Now that he has secured a second term mandate, what is the state to expect from him? There are so many ongoing projects that are crying for his attention. Mimiko needs to rededicate himself to the job of uplifting the state, so that it can become the envy of others. Ondo is the only South-west state that belongs to the oil-producing club. That huge revenue should be used in developing infrastructure that would make the state a first choice for investors. By so doing, there would be jobs for the large body of able-bodied young men and women in the state.

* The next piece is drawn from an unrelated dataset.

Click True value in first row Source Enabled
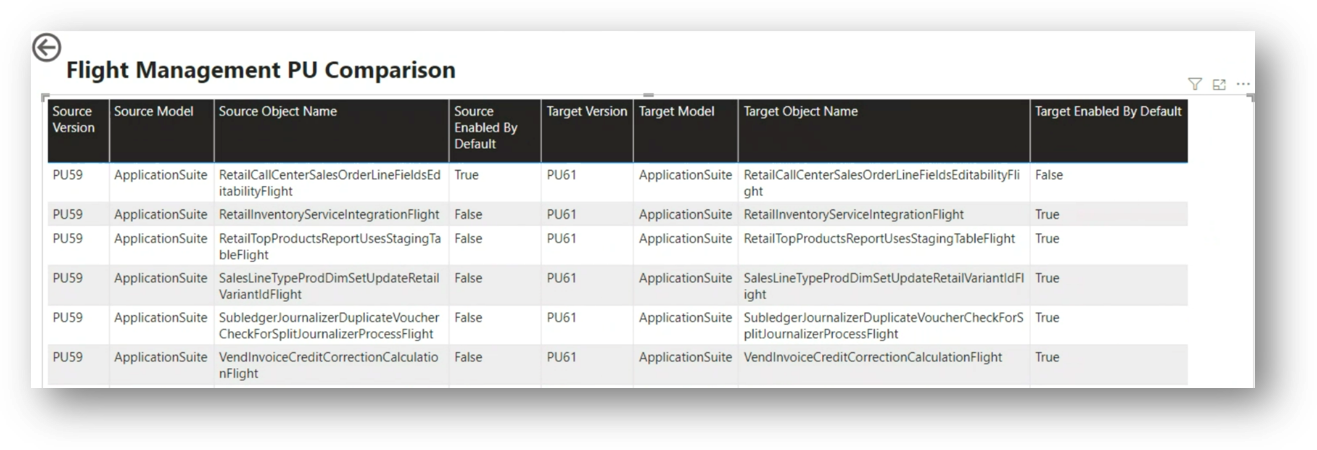The height and width of the screenshot is (450, 1317). (x=466, y=176)
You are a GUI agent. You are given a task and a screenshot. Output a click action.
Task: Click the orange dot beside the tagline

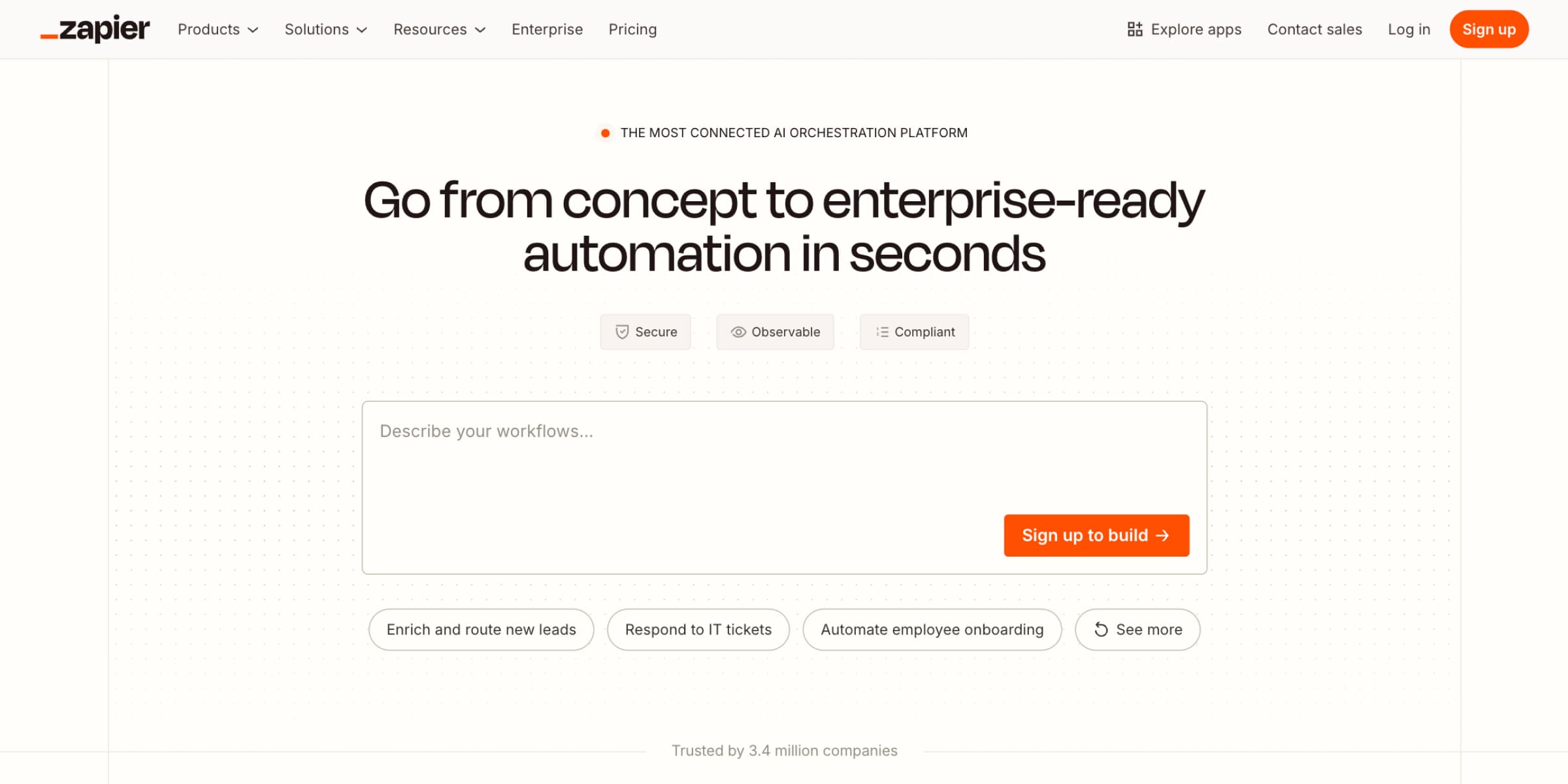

The governor should not turn his back on the issue of South-west integration. Even though the leaders of the ACN had fouled the air so much during the campaigns for the last election, there should be a rapprochement. If the goal is progressive politics, the ACN and the LP ought to find a meeting point. After all, don’t they say in politics there are neither permanent friends nor permanent enemies? It would not be surprising if some day some of those in ACN today find themselves in other parties. What have we not seen in this country? Even after the swearing-in next February, it may be a while yet before the ghost of defeat stops haunting the losers. While the leaders of the ACN are preparing for a post-mortem of the election, the Ondo State chapter of the PDP has confirmed that they would be contesting the results. That is why they have castigated some of their leaders, including President Goodluck Jonathan, David Mark, president of the Senate, and Aminu Tambuwal, speaker of the House of Representatives, for congratulating Mimiko. It would have been surprising if there was no voice of dissent from the political parties. In Nigeria, parties lose election only when they have been successfully out-rigged by their rival. We are waiting for the tribunal to do its job in this matter.